Whitman County reported a 224.6% increase in coronavirus cases over two weeks.

PULLMAN, Wash. — The second half of August has not been friendly to the Cougs when it comes to success against COVID-19.

From Aug. 16 to Aug. 29, Whitman County reported 292 new cases of COVID-19. That marks a 224.6% increase over two weeks.

National news publications are taking notice. The New York Times listed Pullman in their continually updated list of cities with highest percentage of COVID-19 increase rates.

“We’re really disturbed by those numbers,” said Phil Weiler, Vice President of Marketing and Communications at WSU, after the university asked students to not come back to their Pullman campus back in July. “Our concern is that Pullman has a great healthcare system in normal times, but clearly with COVID-19, this isn't a normal time, and we didn't want to have a huge influx of students."

In talking to students ahead of the fall semester, Weiler said staff members at WSU heard from many who felt like they had no choice but to return.

"A lot of students had leases with either off-campus houses or off-campus apartments,” Weiler said. “What we're seeing is students making the decision to return to Pullman, because they're already paying that rent anyway, and I think that's why we're starting to see these surges in positive test cases.”

━━━━━━━━━━━━━━━━━━━━━━━━━━━━━━

> [Your assignment]: Resume the Whitman County COVID-19 report from the point where it stops.

> [Entries supplied]:
━━━━━━━━━━━━━━━━━━━━━━━━━━━━━━

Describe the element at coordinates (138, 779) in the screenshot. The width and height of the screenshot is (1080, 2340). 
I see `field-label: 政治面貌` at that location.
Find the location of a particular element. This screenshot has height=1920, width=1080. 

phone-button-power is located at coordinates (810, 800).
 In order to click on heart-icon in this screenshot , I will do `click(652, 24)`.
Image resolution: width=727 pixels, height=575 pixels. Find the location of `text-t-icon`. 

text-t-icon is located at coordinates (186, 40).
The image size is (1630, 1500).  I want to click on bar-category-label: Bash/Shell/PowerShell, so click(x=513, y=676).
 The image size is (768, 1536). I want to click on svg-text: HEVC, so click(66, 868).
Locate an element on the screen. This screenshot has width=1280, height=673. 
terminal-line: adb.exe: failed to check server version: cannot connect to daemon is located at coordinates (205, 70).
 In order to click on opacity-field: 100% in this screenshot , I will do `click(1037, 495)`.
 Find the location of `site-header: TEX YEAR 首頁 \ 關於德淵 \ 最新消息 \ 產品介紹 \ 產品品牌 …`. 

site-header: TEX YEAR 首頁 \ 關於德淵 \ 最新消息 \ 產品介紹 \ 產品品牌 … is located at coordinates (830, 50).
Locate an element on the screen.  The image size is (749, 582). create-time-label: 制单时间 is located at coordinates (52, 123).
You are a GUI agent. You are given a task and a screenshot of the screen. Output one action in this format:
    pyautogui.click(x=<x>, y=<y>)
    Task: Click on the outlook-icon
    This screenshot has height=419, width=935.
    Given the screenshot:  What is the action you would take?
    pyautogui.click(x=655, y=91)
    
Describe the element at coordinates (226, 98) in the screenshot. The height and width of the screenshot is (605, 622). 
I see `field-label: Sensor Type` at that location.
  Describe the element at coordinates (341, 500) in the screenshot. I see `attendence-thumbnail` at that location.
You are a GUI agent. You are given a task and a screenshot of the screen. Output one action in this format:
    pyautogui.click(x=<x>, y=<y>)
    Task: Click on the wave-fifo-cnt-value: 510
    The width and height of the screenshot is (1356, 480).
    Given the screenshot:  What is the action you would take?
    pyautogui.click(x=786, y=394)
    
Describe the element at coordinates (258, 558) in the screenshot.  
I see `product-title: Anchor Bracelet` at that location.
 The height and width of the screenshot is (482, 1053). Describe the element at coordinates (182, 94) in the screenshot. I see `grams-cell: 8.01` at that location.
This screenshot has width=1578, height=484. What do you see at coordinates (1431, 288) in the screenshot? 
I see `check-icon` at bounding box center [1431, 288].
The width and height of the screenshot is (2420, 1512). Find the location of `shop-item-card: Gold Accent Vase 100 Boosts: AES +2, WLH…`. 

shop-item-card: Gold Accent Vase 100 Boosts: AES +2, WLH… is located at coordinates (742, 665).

━━━━━━━━━━━━━━━━━━━━━━━━━━━━━━

> [Exercise result]:
Pullman Police Chief Gary Jenkins announced the department will start fining people who hold gatherings of 10 people or more.

Fines would start at $250 for a first-time offender, rising to $350 for a second offense, and repeat offenders could face a misdemeanor charge.

Weiler said any student who has any run-in with local law enforcement or faces civil penalties could also face penalties from WSU. But university leaders would rather educate students than punish them.

“By and large, we know that college students are doing the right thing. It's a handful of folks that are choosing to disregard for whatever reason,” Weiler said. “Students do need to realize: most of your colleagues and classmates are doing the right thing, and you should be doing the right thing as well."

That’s why they rolled out their new "Cougs Cancel COVID" campaign ahead of the weekend, which is aimed at educating students. The initiative also aims to help provide necessary resources for any students who catch the coronavirus.

WSU has also announced they are “aggressively expanding” COVID-19 testing capacity at a fixed site on the Pullman campus.

University officials plan to bring a mobile testing site to the campus by early September to bridge the gap until that fixed site is fully operational.